Figure 1.

Relationship between fundus whitening and apoptosis of photoreceptors in the retina of rd10 mice. (A) Pictures show the time course change of the fundus color and apoptosis in the retina of rd10 from P17 to P200. Left pictures are in vivo fundus color photography. Right pictures show the confocal images of extracted flat-mounted retina at the ONL level, labeled with an apoptosis marker ssDNA (white). Scale bars, 100 μm. Fundus started to whiten on P19. Whitening spread throughout the whole surface on P20. On P22, white granular spots on the subretina were observed. Around P30–P60, the color tone of the retina became normal. Remarkable retinal atrophy was observed after P120. (B) Graphs show time course of fundus whitening area (%) (White marker) and ssDNA⁺ area (%) (Red marker). The markers of the graph show mean and standard deviation (SD) (n = 3). Peaks of both parameters coincide. (C) Scatter plot shows the relationship between the ssDNA⁺ area (%) and the whitening area (%).
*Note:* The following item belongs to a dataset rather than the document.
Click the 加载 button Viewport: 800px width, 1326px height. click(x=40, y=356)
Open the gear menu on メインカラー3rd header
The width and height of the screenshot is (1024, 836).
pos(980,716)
Measurement points were P17, 18, 19, 21, 30, 60, 120 and 200, n = 3 respectively. A linear relationship was found between both factors (R² = 0.901). (D) There were no autofluorescent spots in FAF imaging of the central retina. (E, F, G) Pictures show the histopathological findings on fundus whitening at P19. (E) Flat-mounted retina labeled with Iba1, ssDNA and DAPI. SsDNA⁺ apoptotic photoreceptors in the ONL and infiltration of Iba1⁺ microglia from the ONL to the OS were observed. Scale bar, 40 μm. AF488, autofluorescence excited by 488 nm light; GCL, ganglion cell layer; INL, inner nuclear layer; RPE, retinal pigment epithelium. (F) Magnified image of the retinal section at the ONL. Microglia infiltrated from the ONL to the OS and phagocytized both apoptotic and non-apoptotic photoreceptors. Scale bar, 10 μm. (G) Retinal flat mount of rd10 (P22) at the depth of the OS, labeled with Iba1. Iba1⁺ microglia accumulated in the OS at a high density. Scale bar, 100 μm.